理想认为VLA语言比视觉对动作准确率影响更大

Core Viewpoint - The article discusses the release of DriveAction, a benchmark for evaluating Visual-Language-Action (VLA) models, emphasizing the need for both visual and language inputs to enhance action prediction accuracy [1][3]. Summary by Sections DriveAction Overview - DriveAction is the first action-driven benchmark specifically designed for VLA models, containing 16,185 question-answer pairs generated from 2,610 driving scenarios [3]. - The dataset is derived from real-world driving data collected from mass-produced assisted driving vehicles [3]. Model Performance Evaluation - The experiments indicate that the most advanced Visual-Language Models (VLMs) require guidance from both visual and language inputs for accurate action predictions.
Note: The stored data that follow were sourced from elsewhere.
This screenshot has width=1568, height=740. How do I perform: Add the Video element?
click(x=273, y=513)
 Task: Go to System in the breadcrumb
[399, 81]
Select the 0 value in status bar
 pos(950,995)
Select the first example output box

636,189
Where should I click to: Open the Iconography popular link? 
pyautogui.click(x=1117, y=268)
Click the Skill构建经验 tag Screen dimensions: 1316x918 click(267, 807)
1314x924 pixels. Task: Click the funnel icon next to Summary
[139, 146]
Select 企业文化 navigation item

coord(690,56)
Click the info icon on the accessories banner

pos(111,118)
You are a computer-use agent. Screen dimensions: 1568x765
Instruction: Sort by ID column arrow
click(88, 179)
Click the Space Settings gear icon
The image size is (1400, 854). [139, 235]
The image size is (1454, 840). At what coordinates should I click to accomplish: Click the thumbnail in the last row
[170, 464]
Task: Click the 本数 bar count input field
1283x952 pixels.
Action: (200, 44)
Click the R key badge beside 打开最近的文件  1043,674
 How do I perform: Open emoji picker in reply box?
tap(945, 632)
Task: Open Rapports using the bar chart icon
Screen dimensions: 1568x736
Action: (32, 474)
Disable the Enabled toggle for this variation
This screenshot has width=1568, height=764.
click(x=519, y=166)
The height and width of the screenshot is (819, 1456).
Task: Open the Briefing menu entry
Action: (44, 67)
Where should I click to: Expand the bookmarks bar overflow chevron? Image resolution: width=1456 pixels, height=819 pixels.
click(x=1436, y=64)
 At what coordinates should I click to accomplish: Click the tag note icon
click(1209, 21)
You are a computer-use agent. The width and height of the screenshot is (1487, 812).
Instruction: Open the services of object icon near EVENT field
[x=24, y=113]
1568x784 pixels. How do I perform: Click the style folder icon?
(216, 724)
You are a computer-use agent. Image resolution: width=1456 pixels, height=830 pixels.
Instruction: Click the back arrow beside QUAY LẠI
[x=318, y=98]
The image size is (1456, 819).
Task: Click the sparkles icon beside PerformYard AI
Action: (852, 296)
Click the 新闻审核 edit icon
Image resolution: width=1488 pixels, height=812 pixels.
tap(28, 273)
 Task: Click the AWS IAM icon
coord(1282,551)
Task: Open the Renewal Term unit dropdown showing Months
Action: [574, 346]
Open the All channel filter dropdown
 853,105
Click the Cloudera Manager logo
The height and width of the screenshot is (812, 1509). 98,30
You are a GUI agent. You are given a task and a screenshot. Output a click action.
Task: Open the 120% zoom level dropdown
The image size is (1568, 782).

The average accuracy drops by 3.3% without visual input, 4.1% without language input, and 8.0% when both are absent [3][6]. - In comprehensive evaluation modes, all models achieved the highest accuracy in the full V-L-A mode, while the lowest accuracy was observed in the no-information mode (A) [6]. Specific Task Performance - Performance metrics for specific tasks such as navigation, efficiency, and dynamic/static tasks are provided, showing varying strengths among different models [8]. - For instance, GPT-4o scored 66.8 in navigation-related visual questions, 75.2 in language questions, and 78.2 in execution questions, highlighting the diverse capabilities of models [8]. Stability Analysis - Stability analysis was conducted by repeating each setting three times to calculate average values and standard deviations. GPT-4.1 mini and Gemini 2.5 Pro exhibited strong stability with standard deviations below 0.3 [9].